PROBLEM REQUIREMENTS: All lines in the material below that contain "icon" should be located and copied.

DATA SECTION:
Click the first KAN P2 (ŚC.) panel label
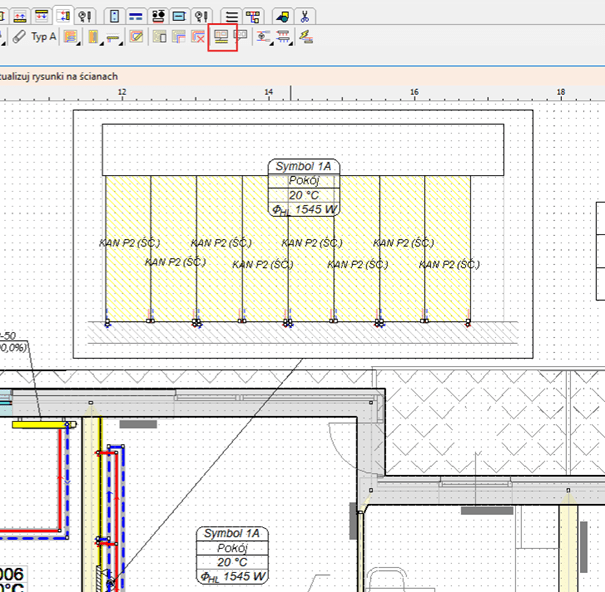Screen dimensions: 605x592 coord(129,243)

* * *

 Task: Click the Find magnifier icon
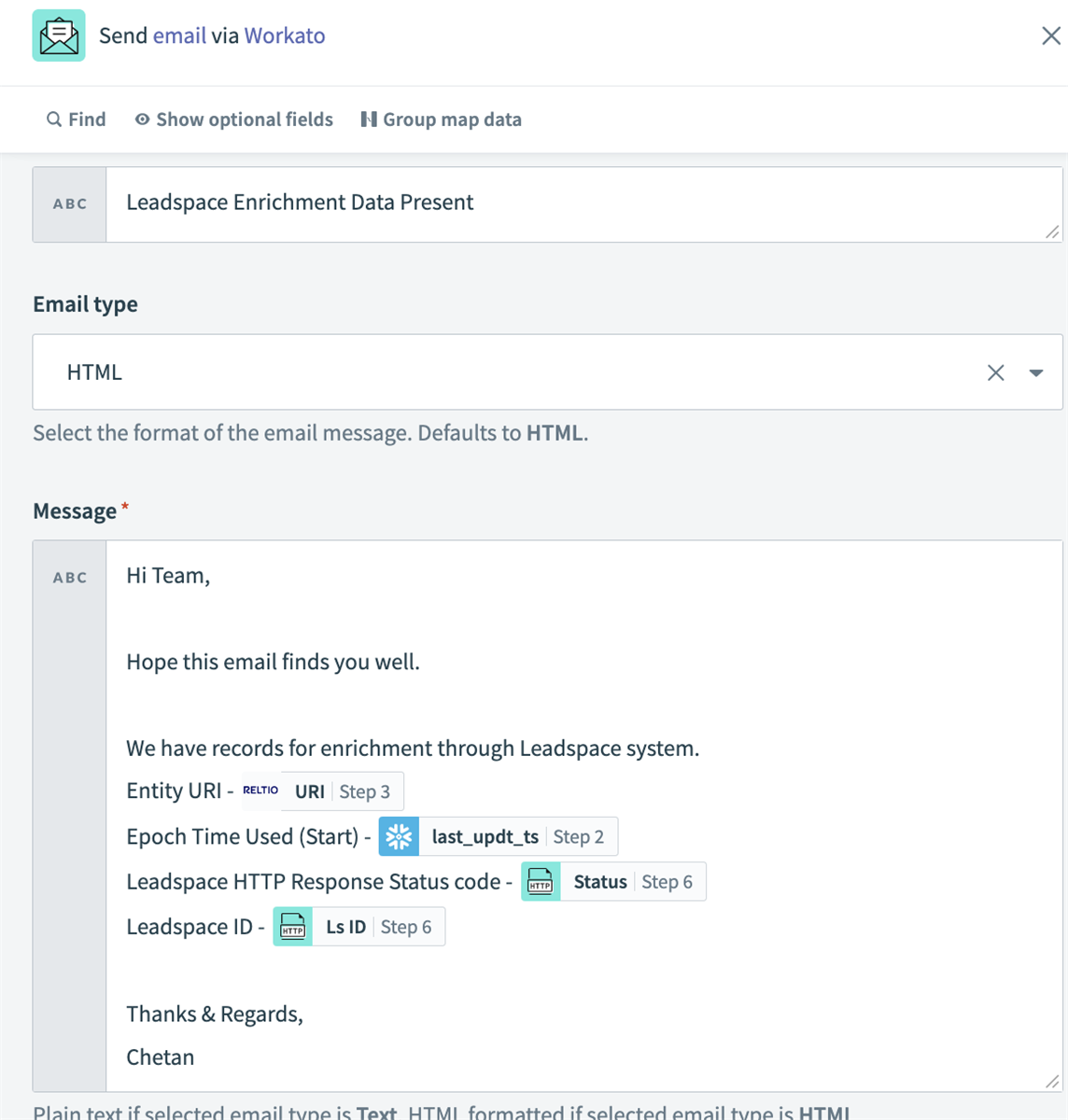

* * *

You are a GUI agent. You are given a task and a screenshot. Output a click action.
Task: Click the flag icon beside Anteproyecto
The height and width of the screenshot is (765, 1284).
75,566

ANSWER TO THIS EXERCISE:
 Task: Click the Find magnifier icon
Task: Click the flag icon beside Anteproyecto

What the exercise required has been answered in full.